Generate Stunning Videos with chamuditha4/vidx Cognitive Actions

In the ever-evolving landscape of digital content creation, the ability to generate high-quality videos from text and existing video content is invaluable. The chamuditha4/vidx API offers powerful Cognitive Actions designed to streamline the video generation process, allowing developers to create visually engaging content with ease.
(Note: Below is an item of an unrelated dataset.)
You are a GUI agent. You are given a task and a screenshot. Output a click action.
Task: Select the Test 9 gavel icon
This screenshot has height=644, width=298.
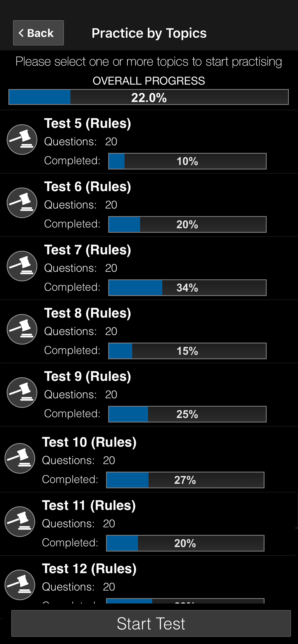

By leveraging these pre-built actions, you can enhance your applications with video generation capabilities that are both efficient and dynamic.
Prerequisites
Before you start integrating the Cognitive Actions, ensure that you have the following prerequisites in place:
- API Key: You will need an API key to authenticate your requests to the Cognitive Actions platform.
- HTTP Client: Familiarity with a programming language's HTTP client (e.g.,
requestsin Python) to make API calls.
Authentication typically involves passing your API key in the headers of your requests.
Cognitive Actions Overview
Generate Video from Text and Video
This action generates a video by combining a provided video with a text prompt, producing high-quality guided video outputs. You can refine the output using various parameters, including guidance scales and negative prompts.
- Category: Video Generation
Input
The input schema for this action requires the following fields:
- inputVideo (string, required): A URI pointing to the input video for depth extraction.
- prompt (string, optional): A descriptive text prompt for the desired output. Defaults to "a panda playing a guitar, on a boat, in the ocean, high quality".
- guidanceScale (number, optional): Determines how strictly the model adheres to the prompt (1-20, default is 2.5).
- negativePrompt (string, optional): Describes undesirable outcomes to help refine results.
- numInferenceSteps (integer, optional): Specifies the number of inference steps (1-100, default is 20).
Example Input:
{
"prompt": "panda playing a guitar",
"inputVideo": "https://replicate.delivery/pbxt/LSJN0aPwz6gSbi6CFkUDtwxEmc7SHkd5a15ndidkzzWxg4by/animatediff-vid2vid-input-1.mp4",
"guidanceScale": 2.5,
"negativePrompt": "bad quality, worse quality",
"numInferenceSteps": 20
}
Output
Upon successful execution, the action typically returns a URI pointing to the generated video.
Example Output:
https://assets.cognitiveactions.com/invocations/17428319-756f-4453-b01d-64fa84c28167/4b650ace-0058-43b2-935a-2fd96a43f09b.mp4
Conceptual Usage Example (Python)
Here's a conceptual Python code snippet to demonstrate how you might call this action:
import requests
import json
# Replace with your Cognitive Actions API key and endpoint
COGNITIVE_ACTIONS_API_KEY = "YOUR_COGNITIVE_ACTIONS_API_KEY"
COGNITIVE_ACTIONS_EXECUTE_URL = "https://api.cognitiveactions.com/actions/execute" # Hypothetical endpoint
action_id = "03d34047-44cf-4d57-901b-9a81673a26f5" # Action ID for Generate Video from Text and Video
# Construct the input payload based on the action's requirements
payload = {
"prompt": "panda playing a guitar",
"inputVideo": "https://replicate.delivery/pbxt/LSJN0aPwz6gSbi6CFkUDtwxEmc7SHkd5a15ndidkzzWxg4by/animatediff-vid2vid-input-1.mp4",
"guidanceScale": 2.5,
"negativePrompt": "bad quality, worse quality",
"numInferenceSteps": 20
}
headers = {
"Authorization": f"Bearer {COGNITIVE_ACTIONS_API_KEY}",
"Content-Type": "application/json"
}
try:
response = requests.post(
COGNITIVE_ACTIONS_EXECUTE_URL,
headers=headers,
json={"action_id": action_id, "inputs": payload} # Hypothetical structure
)
response.raise_for_status() # Raise an exception for bad status codes (4xx or 5xx)
result = response.json()
print("Action executed successfully:")
print(json.dumps(result, indent=2))
except requests.exceptions.RequestException as e:
print(f"Error executing action {action_id}: {e}")
if e.response is not None:
print(f"Response status: {e.response.status_code}")
try:
print(f"Response body: {e.response.json()}")
except json.JSONDecodeError:
print(f"Response body: {e.response.text}")
In this snippet, replace "YOUR_COGNITIVE_ACTIONS_API_KEY" with your actual API key. The payload is constructed based on the required input schema, and the response is processed to display the generated video URI.
Conclusion
The chamuditha4/vidx Cognitive Actions provide a powerful way to generate videos from text and existing video content, enabling developers to create engaging multimedia experiences. By integrating these actions into your applications, you can harness the potential of AI-driven video generation, enhancing user engagement and creativity.
As you explore these capabilities, consider experimenting with different prompts and video inputs to see the full range of possibilities. Happy coding!